Beyond my spiritual circles it his poem “The man with the Hoe” that is perhaps best remembered, and it is the poem that earns him that association with labor. But, also he was invited to read his poem “Lincoln, Man of the People” at the dedication of the Lincoln Memorial in 1922. While perhaps not so well remembered today, he was highly respected and honored in his lifetime.
Of course it is the religious connection that I think of mostly.
While I find a few references that state outright that Markham was a Universalist, or even a life long Universalist, I notice most draw a somewhat finer line, saying he was a frequent attender at Universalist worship services, and that he was buried from the Universalist church in Brooklyn. It would appear his earliest spiritual influence was from Thomas Lake Harris, a one time Universalist minister, and by the time Markham knew him, a spiritualist, and socialist activist. It’s clear Markham took a path exploring the range of spiritualities available in his time, including spiritualism and Swedenborgianism. But later, I would like to say in his mature years, whether he formally joined or not, he was actively associated with that Brooklyn congregation, from which, most tellingly, he was buried. Push comes to shove, there can be little doubt what were his spiritual sympathies, particularly in his later years.
And, I have to say is how much my sympathies are with him. Especially I am moved at how he saw his spirituality and his political life intertwined, perhaps even in some profound sense, one. And it was that spirituality of inclusion, the great heart of the Universalist way that called him to stand with the poor and the dispossessed.
This is a dangerous path. I think of the various people condemned within my circles for joining their spirituality to the politics of their day, most especially Zen teachers of my Zen teachers who were fervent Japanese nationalists during the Second World War. From where I stand they not only made wrong choices, they justified some pretty horrible things through appeal to some deeper truths. Gives me pause. At the same time I think any religion divorced from the questions of the day, that are not applied, well, they’re worse than useless, they’re an affront to human dignity, they make religion at best a fantasy. For me the meeting of spirituality and the world become the great test. Is what moves our heart, also moving our hand? And if it does, to what does it move our hand? We need to watch every moment.
Caution is called for. And hesitation.
And deep witnessing.
And, then, we must, we have no choice, we act.
So, perhaps we need to choose our spirituality carefully. To the degree we can choose such things. My experience is that the heart has its own reasons, most of which are not actually accessible to our conscious minds. Mostly our explanations follow not precede our beliefs. But however we come to our stance, we must be watchful. And we need to be ready to modify, and on occasion, perhaps, even walk away from some things we once held dear. And, yes, this is a hard thing. Maybe even the hardest.
The good news for those truly committed to the path of the real is that in the action the truth of our beliefs are revealed.
And we can change. Hard. The hardest. But we can…
Believe. And act.
And, if we’re lucky, or, maybe the word is blessed, then we see good following.

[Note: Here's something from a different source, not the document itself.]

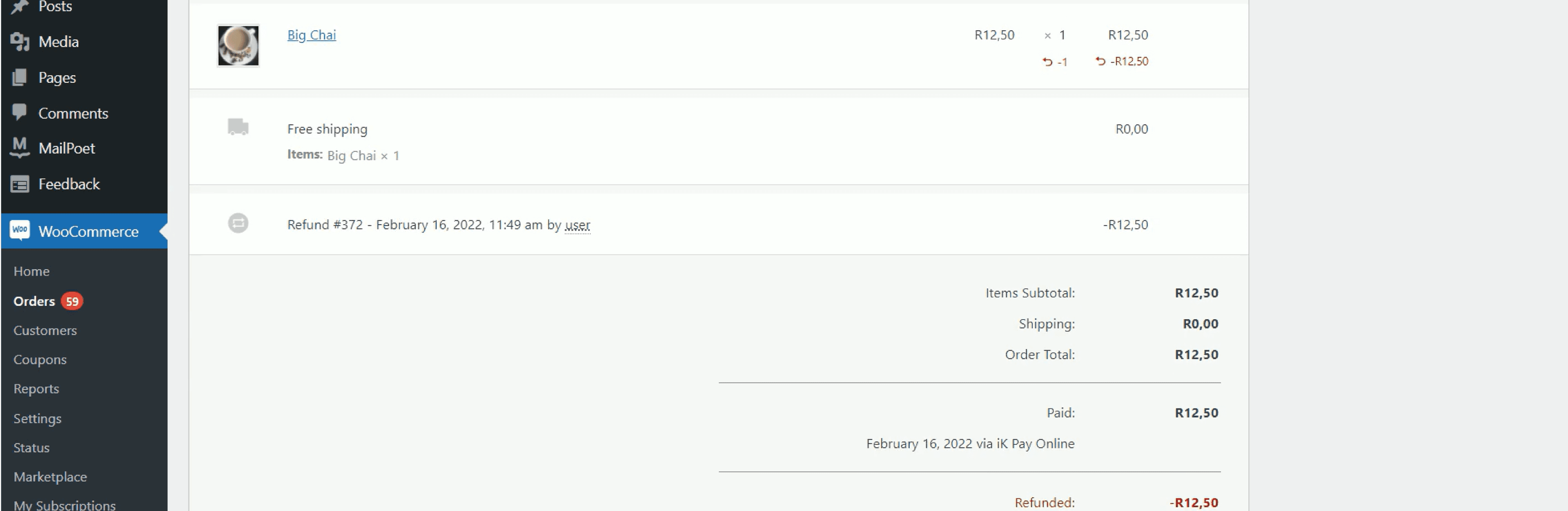
Task: Open the Big Chai product thumbnail
Action: pyautogui.click(x=238, y=46)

And, with that, his great poem of Universalism, “Outwitted,” is what I most find myself thinking of at the moment.
More an epigram than a poem, it contains a challenge, and an invitation…
He drew a circle that shut me out –
Heretic, a rebel, a thing to flout.
But Love and I had the wit to win:
We drew a circle that took him in!
I can think of dangers in this view. But, you know, there are dangerous everywhere.
And sometimes you just have to pay your money and take your chances.
And, you know, in the last analysis we all will be dead.
Go for the big circle.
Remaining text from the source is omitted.